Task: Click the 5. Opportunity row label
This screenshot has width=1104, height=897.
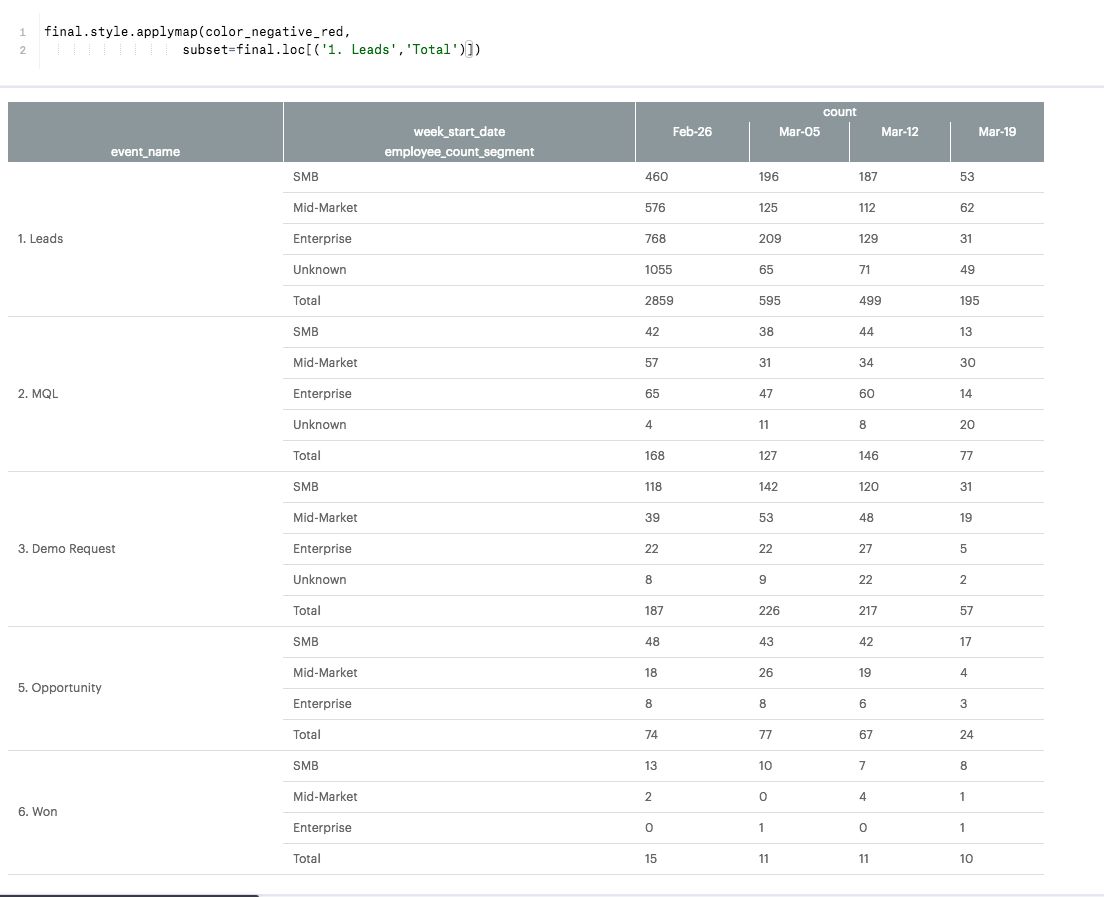Action: pos(59,688)
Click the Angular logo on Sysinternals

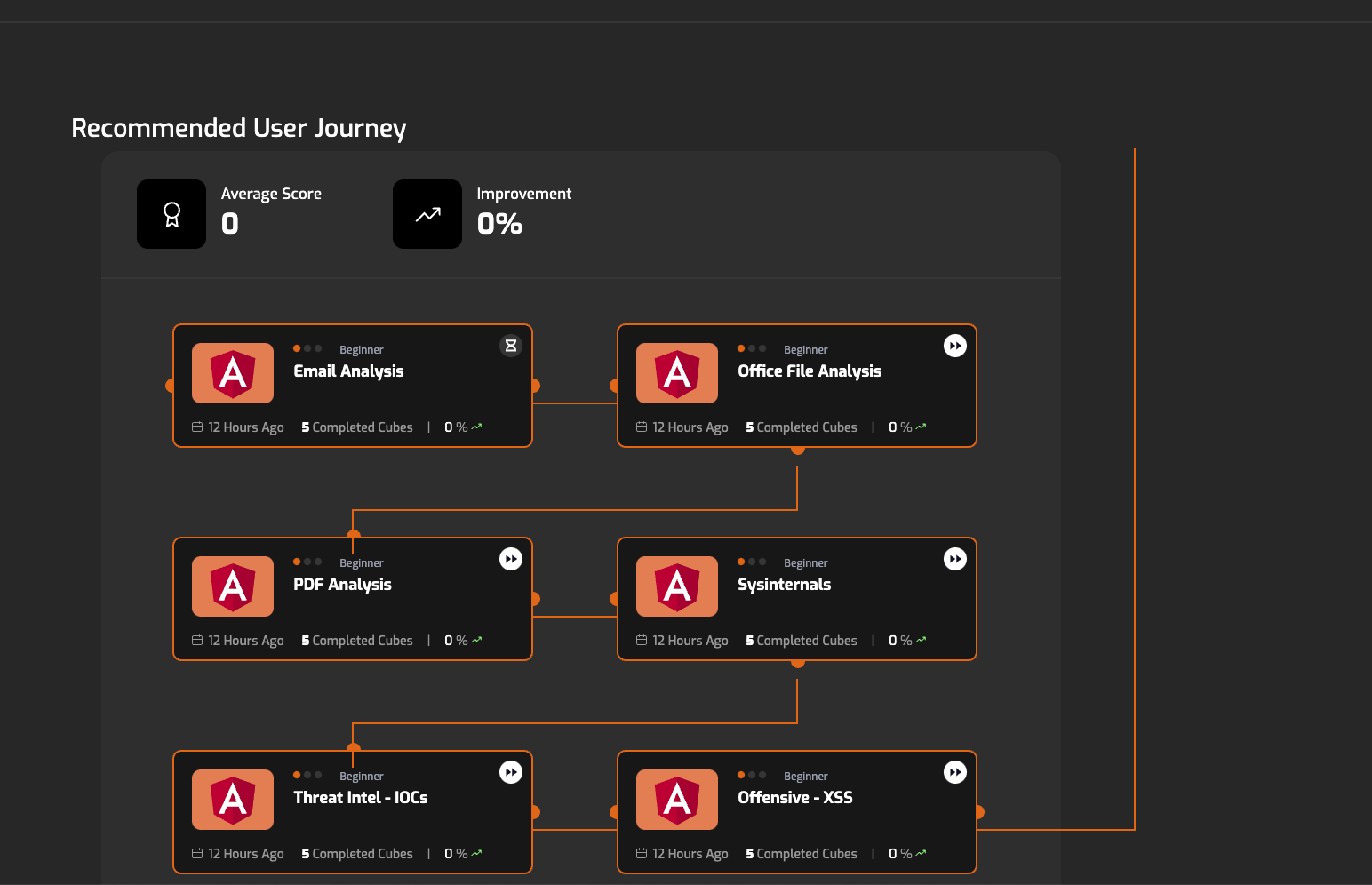click(676, 586)
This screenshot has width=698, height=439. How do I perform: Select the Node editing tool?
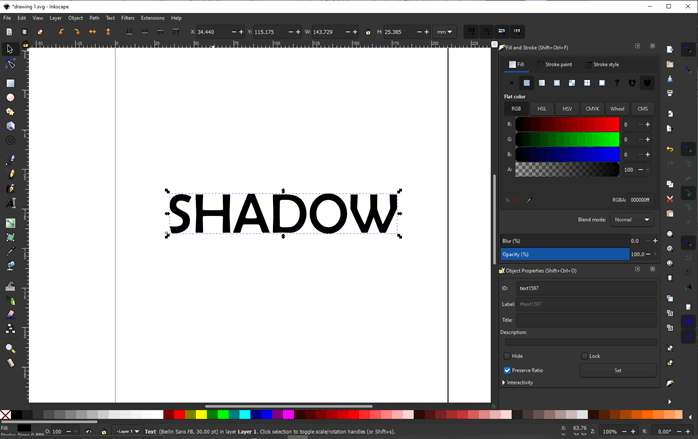click(x=10, y=65)
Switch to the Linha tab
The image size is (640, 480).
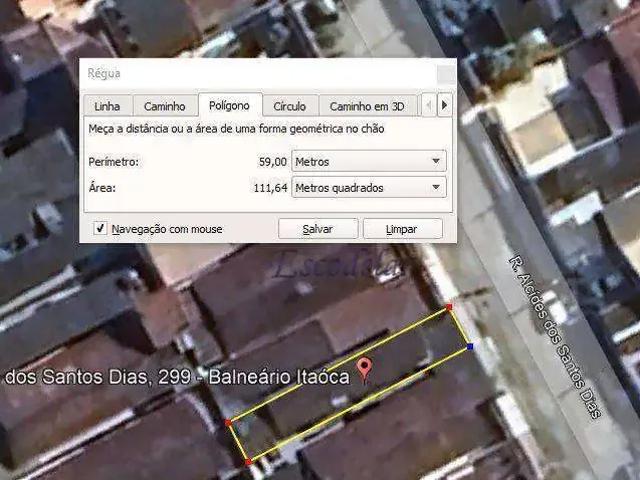(x=107, y=106)
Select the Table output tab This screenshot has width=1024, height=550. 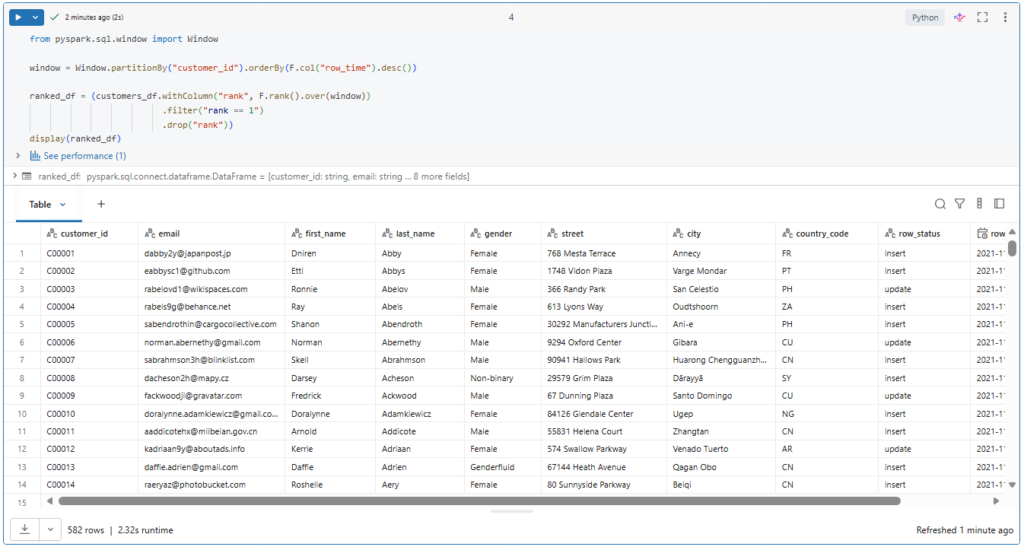(x=40, y=204)
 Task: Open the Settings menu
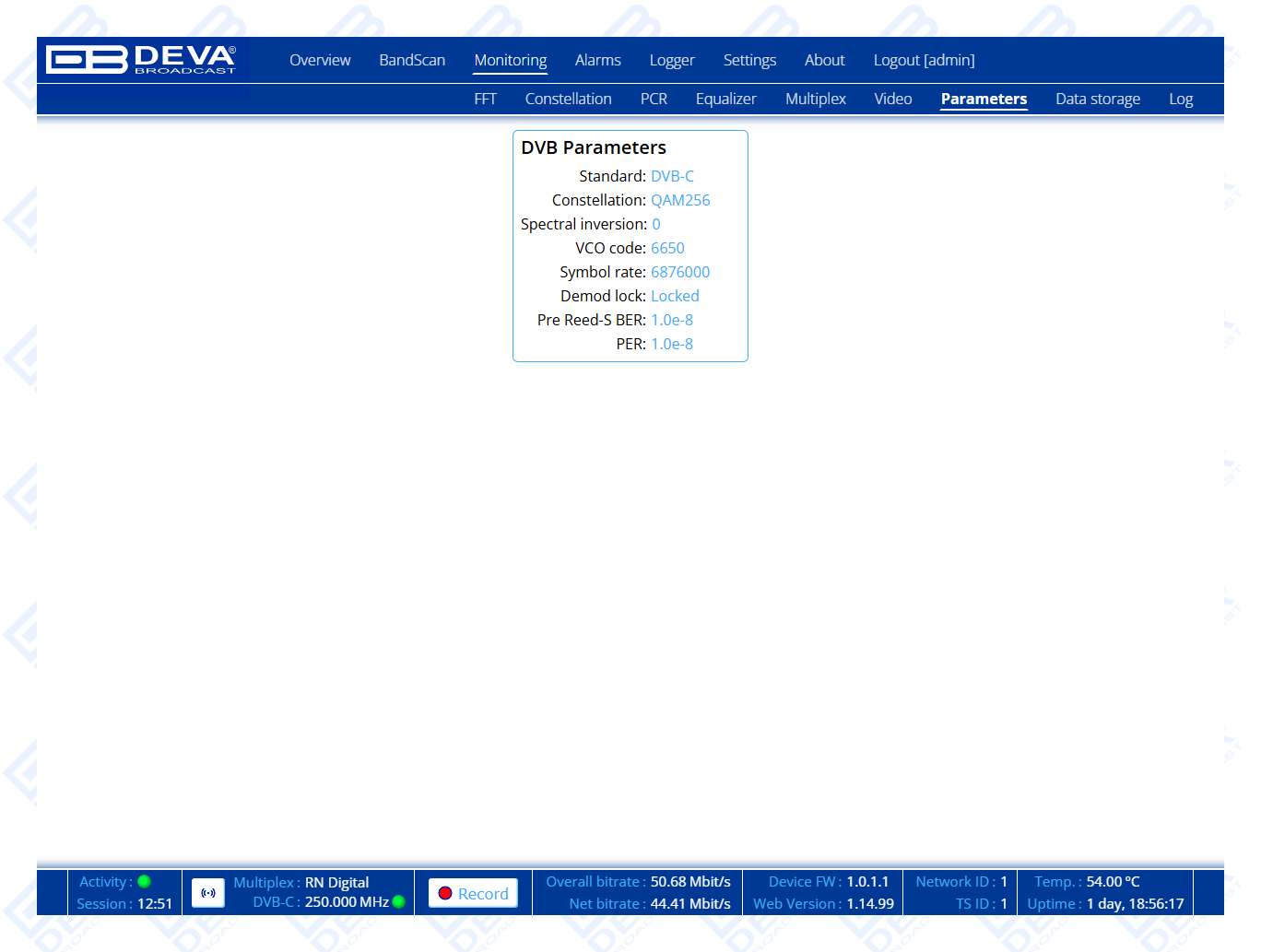click(749, 60)
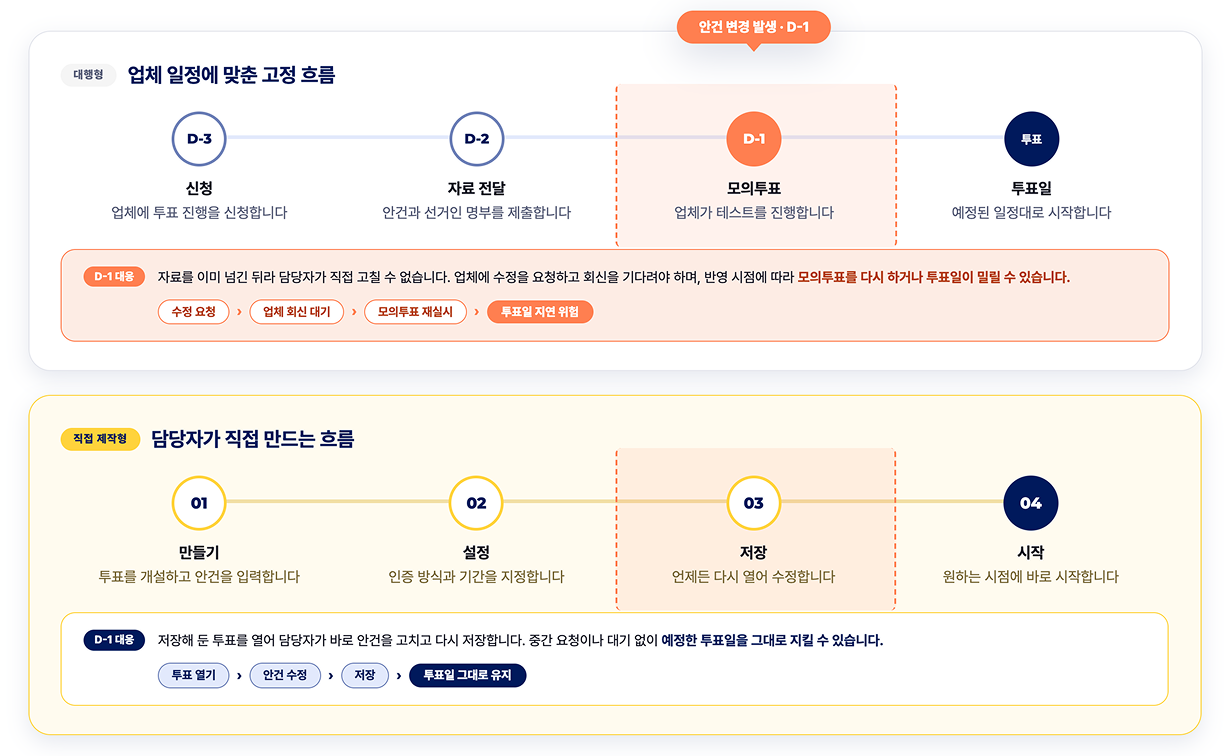The height and width of the screenshot is (756, 1230).
Task: Select the 업체 회신 대기 chip
Action: tap(297, 312)
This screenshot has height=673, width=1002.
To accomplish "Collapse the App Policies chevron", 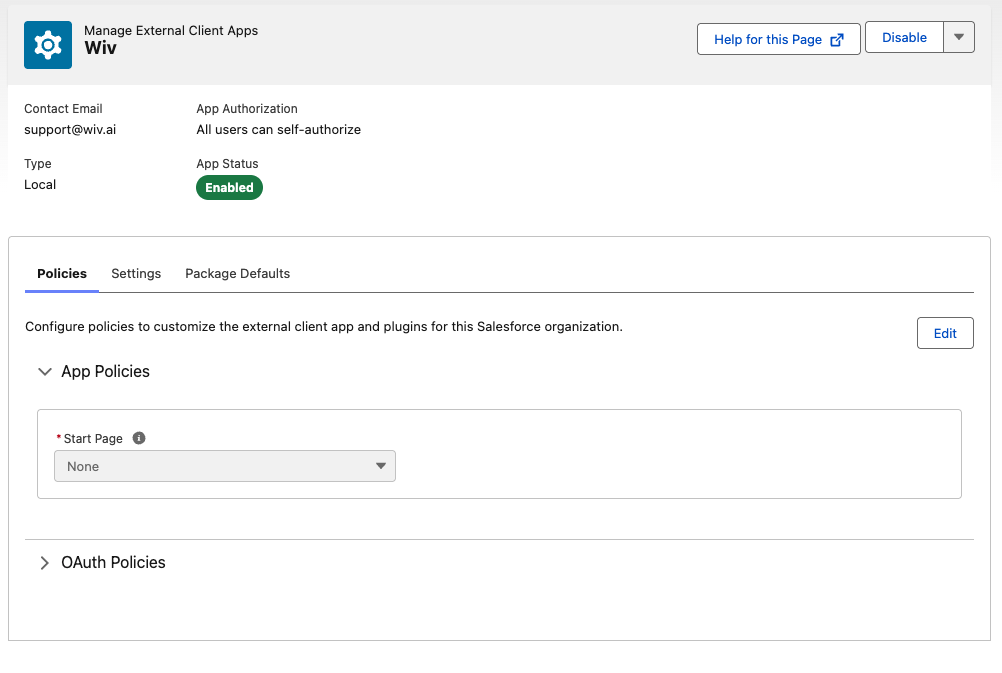I will click(x=44, y=372).
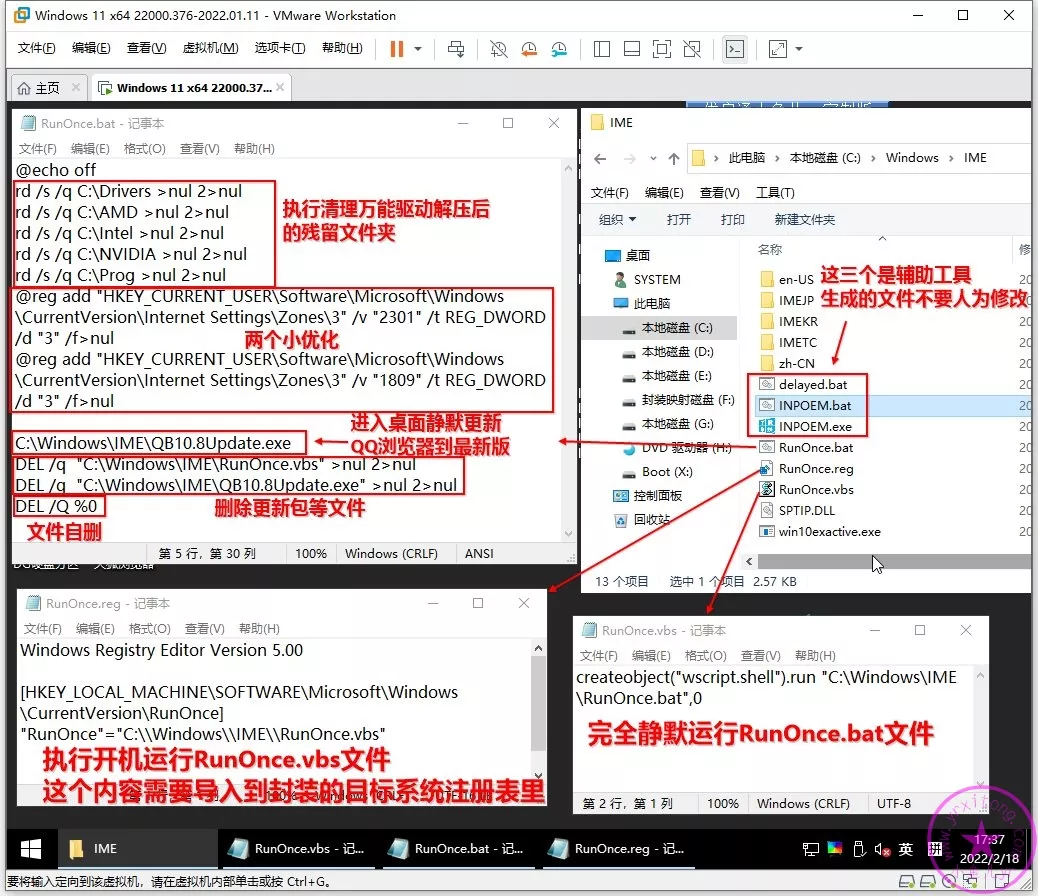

+++

(Work request): Begin with the first line of the entries above and write out each line exactly, ending with the line containing "Switch to the Linha tab". Leave out pictures.

(Response box):
Task: Click the 5. Opportunity row label
This screenshot has width=1104, height=897.
Action: pos(59,688)
Click the Angular logo on Sysinternals

click(676, 586)
This screenshot has width=698, height=439. How do I perform: Select the Node editing tool?
click(x=10, y=65)
Switch to the Linha tab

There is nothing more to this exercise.